Pins 92 are preferably fixed and secured to car body 32 with mounting brackets 93. Panel assemblies 90 are preferably rotatably secured by pins 92 to allow for rotational movement of panel assemblies 90 with respect to an imaginary axis taken through pins 92. Each panel assembly 90 may be independently rotated between a first position A in which panel assembly 90 is generally parallel with sidewalls 42, to a second position B in which panel assemblies 90 are generally perpendicular to sidewalls 42. FIG. 5 illustrates various positions of panel assemblies 90 during rotation from first position A to second position B.

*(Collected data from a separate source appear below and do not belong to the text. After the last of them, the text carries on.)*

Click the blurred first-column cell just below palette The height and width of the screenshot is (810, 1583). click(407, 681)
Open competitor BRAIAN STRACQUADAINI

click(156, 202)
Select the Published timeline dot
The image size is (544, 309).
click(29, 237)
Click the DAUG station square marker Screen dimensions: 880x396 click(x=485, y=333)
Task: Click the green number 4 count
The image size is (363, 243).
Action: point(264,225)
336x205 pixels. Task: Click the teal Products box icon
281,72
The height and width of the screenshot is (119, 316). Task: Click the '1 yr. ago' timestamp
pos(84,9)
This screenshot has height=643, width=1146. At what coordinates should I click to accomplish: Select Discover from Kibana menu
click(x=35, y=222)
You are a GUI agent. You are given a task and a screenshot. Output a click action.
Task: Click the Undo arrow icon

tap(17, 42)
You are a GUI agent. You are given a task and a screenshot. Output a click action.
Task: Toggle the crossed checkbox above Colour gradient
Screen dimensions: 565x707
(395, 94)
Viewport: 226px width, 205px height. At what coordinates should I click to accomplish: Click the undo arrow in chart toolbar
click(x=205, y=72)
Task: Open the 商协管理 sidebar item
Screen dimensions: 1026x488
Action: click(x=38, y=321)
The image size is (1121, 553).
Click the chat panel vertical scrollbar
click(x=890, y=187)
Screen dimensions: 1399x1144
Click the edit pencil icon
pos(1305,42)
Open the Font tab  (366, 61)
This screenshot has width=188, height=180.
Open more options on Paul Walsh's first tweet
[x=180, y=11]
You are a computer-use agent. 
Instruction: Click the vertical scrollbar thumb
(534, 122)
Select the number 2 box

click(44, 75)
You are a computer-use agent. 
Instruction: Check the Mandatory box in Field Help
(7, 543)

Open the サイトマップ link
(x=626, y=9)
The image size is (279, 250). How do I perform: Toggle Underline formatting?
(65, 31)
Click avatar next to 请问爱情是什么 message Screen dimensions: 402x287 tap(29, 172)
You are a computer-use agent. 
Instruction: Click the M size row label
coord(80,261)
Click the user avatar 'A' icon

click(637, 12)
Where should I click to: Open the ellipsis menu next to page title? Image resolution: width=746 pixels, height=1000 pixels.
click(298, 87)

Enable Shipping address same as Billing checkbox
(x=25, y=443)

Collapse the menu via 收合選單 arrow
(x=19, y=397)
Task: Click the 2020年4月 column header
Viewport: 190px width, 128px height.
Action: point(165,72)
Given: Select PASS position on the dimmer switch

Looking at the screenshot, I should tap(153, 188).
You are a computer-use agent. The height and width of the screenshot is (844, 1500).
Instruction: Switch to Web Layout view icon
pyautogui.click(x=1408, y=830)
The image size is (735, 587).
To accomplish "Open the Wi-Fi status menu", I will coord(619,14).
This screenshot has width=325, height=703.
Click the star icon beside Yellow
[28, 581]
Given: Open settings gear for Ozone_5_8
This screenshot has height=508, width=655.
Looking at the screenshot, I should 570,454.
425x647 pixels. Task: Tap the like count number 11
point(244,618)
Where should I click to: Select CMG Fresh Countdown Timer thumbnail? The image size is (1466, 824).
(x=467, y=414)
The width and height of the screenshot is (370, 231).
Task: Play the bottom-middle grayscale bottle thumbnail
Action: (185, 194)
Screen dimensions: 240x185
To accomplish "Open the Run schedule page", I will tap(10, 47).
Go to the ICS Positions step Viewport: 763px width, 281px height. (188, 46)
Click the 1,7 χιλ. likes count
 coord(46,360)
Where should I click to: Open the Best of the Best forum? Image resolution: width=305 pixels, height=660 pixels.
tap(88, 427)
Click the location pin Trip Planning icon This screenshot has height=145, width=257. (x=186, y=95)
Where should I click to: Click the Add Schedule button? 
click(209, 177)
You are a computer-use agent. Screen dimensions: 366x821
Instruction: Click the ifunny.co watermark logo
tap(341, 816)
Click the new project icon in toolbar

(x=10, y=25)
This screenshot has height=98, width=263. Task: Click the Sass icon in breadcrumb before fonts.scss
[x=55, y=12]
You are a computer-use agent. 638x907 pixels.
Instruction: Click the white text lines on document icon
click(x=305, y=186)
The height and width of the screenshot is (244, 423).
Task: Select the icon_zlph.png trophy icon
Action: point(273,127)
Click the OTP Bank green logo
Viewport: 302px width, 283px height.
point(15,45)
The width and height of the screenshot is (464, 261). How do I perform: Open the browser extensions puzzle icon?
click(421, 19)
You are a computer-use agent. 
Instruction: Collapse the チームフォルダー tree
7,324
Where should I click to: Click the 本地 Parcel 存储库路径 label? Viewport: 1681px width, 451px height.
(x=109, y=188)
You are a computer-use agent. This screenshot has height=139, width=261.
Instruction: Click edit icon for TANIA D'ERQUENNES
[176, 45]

Elongate slots 98 are provided within each plate 96. Pins 92 are slidably secured within respective elongate slots 98. Elongate slots 98 run generally parallel along the length of plates 96 and occupy an upper portion 97 of plates 96. In the illustrated embodiment, elongate slots 98 extend approximately one-half of the length of plates 96. Corrugated panels 94 extend between lower portions of plates 96 to avoid an overlap between corrugated panels 94 and elongate slots 98.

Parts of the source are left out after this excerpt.